The American attachment to screening colonoscopy perhaps explains why the NordICC team’s results have been so jarring here in the United States and feel, in some ways, like a betrayal. Over the past week, gastroenterology-oriented medical societies and key physician voices have come out in full force, blasting outlets like CNN for sensationalist coverage of the study and taking to Twitter to strongly reiterate that colonoscopies save lives. And for good reason: The colonoscopy floats on rarefied air as the perfect cancer screening test in theory. Unlike a stool test for colon cancer—or, for that matter, mammography for breast cancer or a chest CT scan for lung cancer—a colonoscopy allows for doctors to both diagnose and snare away polyps right then and there before they could morph into cancer a decade or two later. And unlike a sigmoidoscopy, a colonoscopy also examines the right side of the colon, where polyps could hide and turn into cancer, too. (Reynolds’ polyp, for example, was lurking further into his colon.)

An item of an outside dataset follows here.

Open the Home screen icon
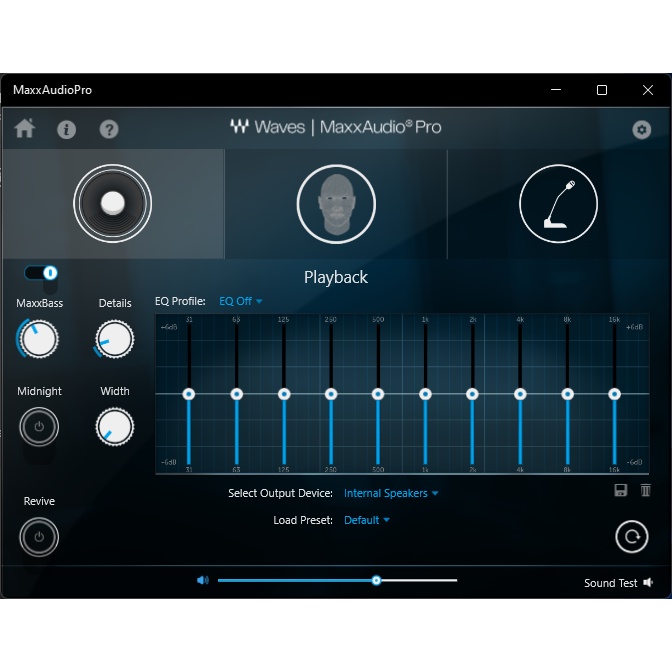25,129
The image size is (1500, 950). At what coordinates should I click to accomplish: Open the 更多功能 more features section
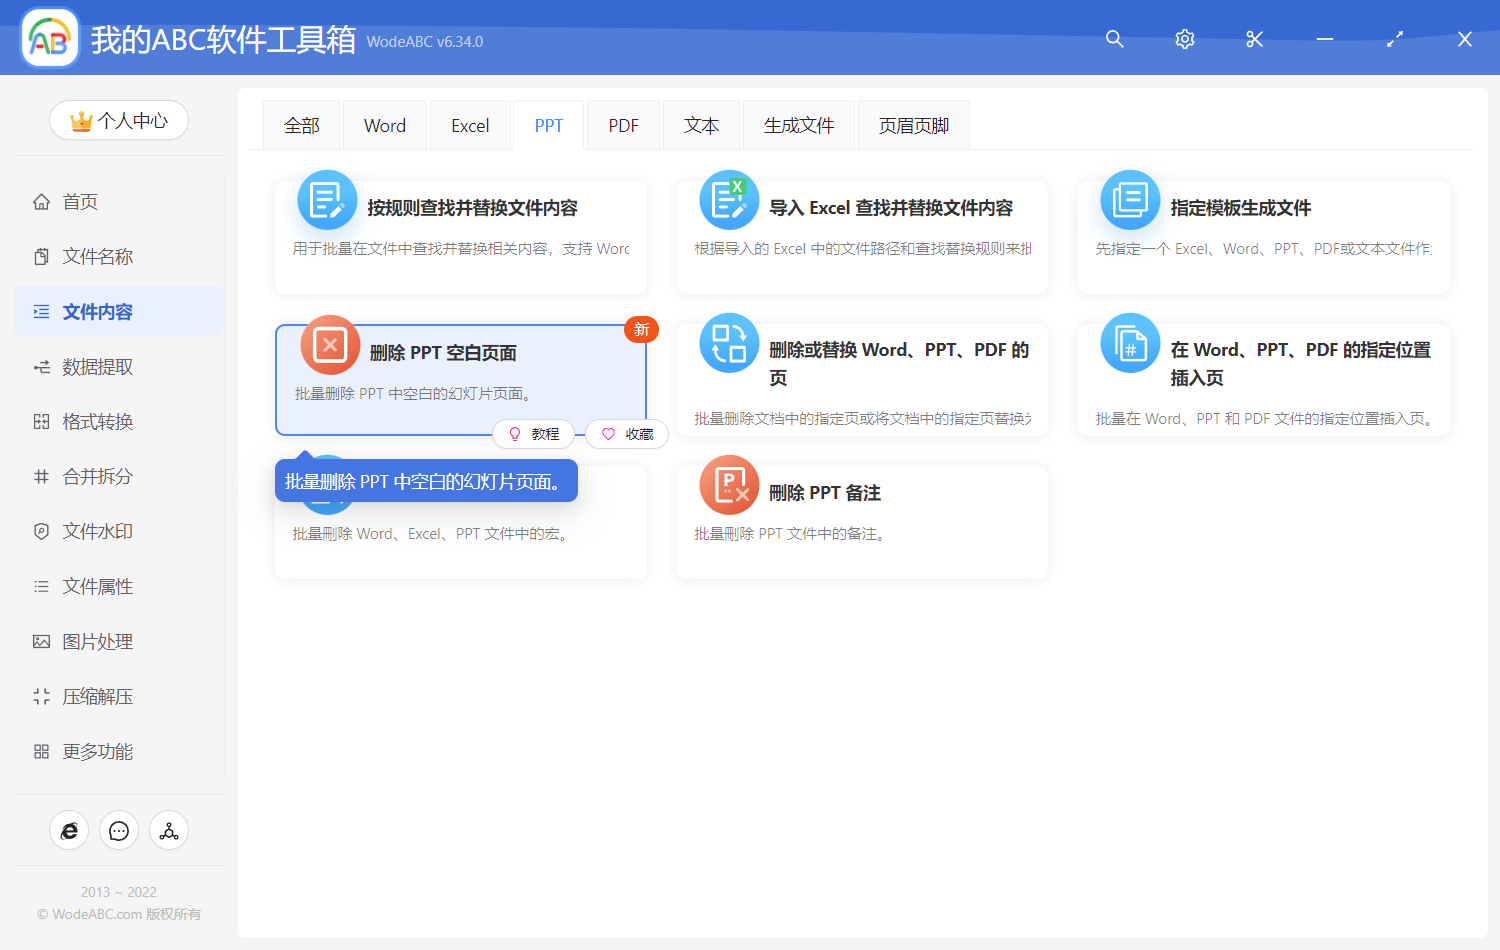point(40,751)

Cynics have pointed to how lucrative colonoscopies are to explain the outrage. I think the staunch colonoscopy defenders are being a bit subjective, but for a different reason. Recommending a screening colonoscopy intuitively feels like practicing good medicine. Colon cancer is highly visible in American life. Today, it is among the most common cancers affecting Americans, and it’s increasingly reaching younger people for reasons that remain unknown. It has claimed the lives of high-profile celebrities such as Chadwick Boseman. In that context, the colonoscopy has become more than just a routine cancer screening test. It has turned into a rite of passage introducing middle age, complete with a set of rituals that include consuming a clear liquid diet, voluntarily inducing diarrhea by drinking copious oral laxatives, and spending a morning or afternoon simmering in an anesthetic-powered haze of bliss. Vigorous, well-intentioned public advocacy, complete with PSAs starring A-list celebrities—Will Smith and Katie Couric have also made entries in the colonoscopy-recording genre—only further cemented the colonoscopy’s position as both a cultural touchstone and the go-to way to screen for colon cancer.
Reducing the incidence of colon cancer, through a superbly safe test, is a noble goal. And we shouldn’t get rid of the colonoscopy as a screening method. The NordICC team’s findings suggest, however, that maybe we’ve oversold the benefits of screening colonoscopies—as the study’s lead author, Michael Bretthauer, pointed out to Stat earlier this month—while implicitly underselling tests like FIT that are also backed by good data.
Right now, major studies are in progress comparing methods of colon cancer screening head to head. But for now, in the wake of the NordICC study’s results, perhaps we should try to peel back the cultural influence of the colonoscopy, both in the exam room and in our public health messaging. The best screening test, ultimately, is the one that a person is most likely to actually go out and complete. We also know that colon cancer screening rates in the U.S. still have a lot of room to grow. Among average-risk people, some might prefer the once-in-a-decade screening ability that a colonoscopy offers; others who can’t take a weekday off work easily, or face transportation barriers to and from their procedure, might opt for an annual FIT test instead, which just involves a trip to the bathroom. Maybe, in their next PSA for colon cancer screening, McElhenney can get a colonoscopy while Reynolds documents his experience taking a FIT test. It may not make for the best television, but it could maybe save even more lives and meet more people where they are.